THE INPUT: Begin

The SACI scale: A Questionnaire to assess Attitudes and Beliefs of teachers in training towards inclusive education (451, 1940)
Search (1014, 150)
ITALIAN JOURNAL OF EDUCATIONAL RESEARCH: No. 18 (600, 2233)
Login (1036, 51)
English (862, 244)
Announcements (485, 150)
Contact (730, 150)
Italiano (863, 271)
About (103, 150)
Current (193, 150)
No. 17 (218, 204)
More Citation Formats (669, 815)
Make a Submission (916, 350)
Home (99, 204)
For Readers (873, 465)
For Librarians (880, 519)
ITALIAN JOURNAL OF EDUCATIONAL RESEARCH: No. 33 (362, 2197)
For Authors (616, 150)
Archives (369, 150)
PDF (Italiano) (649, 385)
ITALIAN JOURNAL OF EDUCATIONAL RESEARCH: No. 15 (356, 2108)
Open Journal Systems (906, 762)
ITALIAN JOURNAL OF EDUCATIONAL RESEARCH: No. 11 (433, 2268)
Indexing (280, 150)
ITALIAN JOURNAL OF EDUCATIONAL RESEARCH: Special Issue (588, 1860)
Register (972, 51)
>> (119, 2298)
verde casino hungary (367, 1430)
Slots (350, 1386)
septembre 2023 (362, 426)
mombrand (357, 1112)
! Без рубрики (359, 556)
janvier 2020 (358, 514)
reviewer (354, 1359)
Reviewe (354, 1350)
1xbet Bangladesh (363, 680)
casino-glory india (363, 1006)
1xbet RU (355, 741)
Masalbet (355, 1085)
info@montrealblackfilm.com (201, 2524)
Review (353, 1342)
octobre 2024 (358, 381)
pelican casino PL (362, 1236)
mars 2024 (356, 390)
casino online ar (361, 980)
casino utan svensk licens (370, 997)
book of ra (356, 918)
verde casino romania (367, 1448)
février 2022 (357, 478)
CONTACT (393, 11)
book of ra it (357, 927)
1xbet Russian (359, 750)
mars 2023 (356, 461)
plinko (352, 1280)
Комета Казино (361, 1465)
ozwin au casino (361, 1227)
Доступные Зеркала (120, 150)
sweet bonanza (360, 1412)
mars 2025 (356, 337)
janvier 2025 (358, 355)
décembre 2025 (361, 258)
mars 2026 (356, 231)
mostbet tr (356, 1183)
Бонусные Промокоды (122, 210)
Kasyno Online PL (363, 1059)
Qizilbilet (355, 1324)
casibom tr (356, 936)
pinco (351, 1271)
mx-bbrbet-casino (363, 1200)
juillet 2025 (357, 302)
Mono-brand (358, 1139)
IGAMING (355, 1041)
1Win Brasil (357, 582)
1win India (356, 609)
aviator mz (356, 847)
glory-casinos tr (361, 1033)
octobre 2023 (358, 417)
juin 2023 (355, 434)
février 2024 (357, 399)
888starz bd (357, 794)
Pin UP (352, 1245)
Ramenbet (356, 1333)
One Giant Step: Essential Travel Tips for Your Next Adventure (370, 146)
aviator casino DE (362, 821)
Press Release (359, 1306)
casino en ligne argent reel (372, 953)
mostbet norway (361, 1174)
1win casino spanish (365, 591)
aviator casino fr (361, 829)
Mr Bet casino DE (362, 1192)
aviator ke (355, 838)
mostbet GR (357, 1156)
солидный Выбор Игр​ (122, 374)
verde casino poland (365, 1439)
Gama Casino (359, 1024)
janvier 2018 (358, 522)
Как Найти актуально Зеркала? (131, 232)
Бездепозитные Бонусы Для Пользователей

THE INPUT: End

# TASK REQUIREMENTS:
Please give the listing again exactly, line for line.

# SOLUTION FOR THIS TASK:
The SACI scale: A Questionnaire to assess Attitudes and Beliefs of teachers in training towards inclusive education (451, 1940)
Search (1014, 150)
ITALIAN JOURNAL OF EDUCATIONAL RESEARCH: No. 18 (600, 2233)
Login (1036, 51)
English (862, 244)
Announcements (485, 150)
Contact (730, 150)
Italiano (863, 271)
About (103, 150)
Current (193, 150)
No. 17 (218, 204)
More Citation Formats (669, 815)
Make a Submission (916, 350)
Home (99, 204)
For Readers (873, 465)
For Librarians (880, 519)
ITALIAN JOURNAL OF EDUCATIONAL RESEARCH: No. 33 (362, 2197)
For Authors (616, 150)
Archives (369, 150)
PDF (Italiano) (649, 385)
ITALIAN JOURNAL OF EDUCATIONAL RESEARCH: No. 15 (356, 2108)
Open Journal Systems (906, 762)
ITALIAN JOURNAL OF EDUCATIONAL RESEARCH: No. 11 (433, 2268)
Indexing (280, 150)
ITALIAN JOURNAL OF EDUCATIONAL RESEARCH: Special Issue (588, 1860)
Register (972, 51)
>> (119, 2298)
verde casino hungary (367, 1430)
Slots (350, 1386)
septembre 2023 (362, 426)
mombrand (357, 1112)
! Без рубрики (359, 556)
janvier 2020 (358, 514)
reviewer (354, 1359)
Reviewe (354, 1350)
1xbet Bangladesh (363, 680)
casino-glory india (363, 1006)
1xbet RU (355, 741)
Masalbet (355, 1085)
info@montrealblackfilm.com (201, 2524)
Review (353, 1342)
octobre 2024 (358, 381)
pelican casino PL (362, 1236)
mars 2024 (356, 390)
casino online ar (361, 980)
casino utan svensk licens (370, 997)
book of ra (356, 918)
verde casino romania (367, 1448)
février 2022 (357, 478)
CONTACT (393, 11)
book of ra it (357, 927)
1xbet Russian (359, 750)
mars 2023 (356, 461)
plinko (352, 1280)
Комета Казино (361, 1465)
ozwin au casino (361, 1227)
Доступные Зеркала (120, 150)
sweet bonanza (360, 1412)
mars 2025 (356, 337)
janvier 2025 (358, 355)
décembre 2025 (361, 258)
mars 2026 (356, 231)
mostbet tr (356, 1183)
Бонусные Промокоды (122, 210)
Kasyno Online PL (363, 1059)
Qizilbilet (355, 1324)
casibom tr (356, 936)
pinco (351, 1271)
mx-bbrbet-casino (363, 1200)
juillet 2025 (357, 302)
Mono-brand (358, 1139)
IGAMING (355, 1041)
1Win Brasil (357, 582)
1win India (356, 609)
aviator mz (356, 847)
glory-casinos tr (361, 1033)
octobre 2023 (358, 417)
juin 2023 (355, 434)
février 2024 (357, 399)
888starz bd (357, 794)
Pin UP (352, 1245)
Ramenbet (356, 1333)
One Giant Step: Essential Travel Tips for Your Next Adventure (370, 146)
aviator casino DE (362, 821)
Press Release (359, 1306)
casino en ligne argent reel (372, 953)
mostbet norway (361, 1174)
1win casino spanish (365, 591)
aviator casino fr (361, 829)
Mr Bet casino DE (362, 1192)
aviator ke (355, 838)
mostbet GR (357, 1156)
солидный Выбор Игр​ (122, 374)
verde casino poland (365, 1439)
Gama Casino (359, 1024)
janvier 2018 (358, 522)
Как Найти актуально Зеркала? (131, 232)
Бездепозитные Бонусы Для Пользователей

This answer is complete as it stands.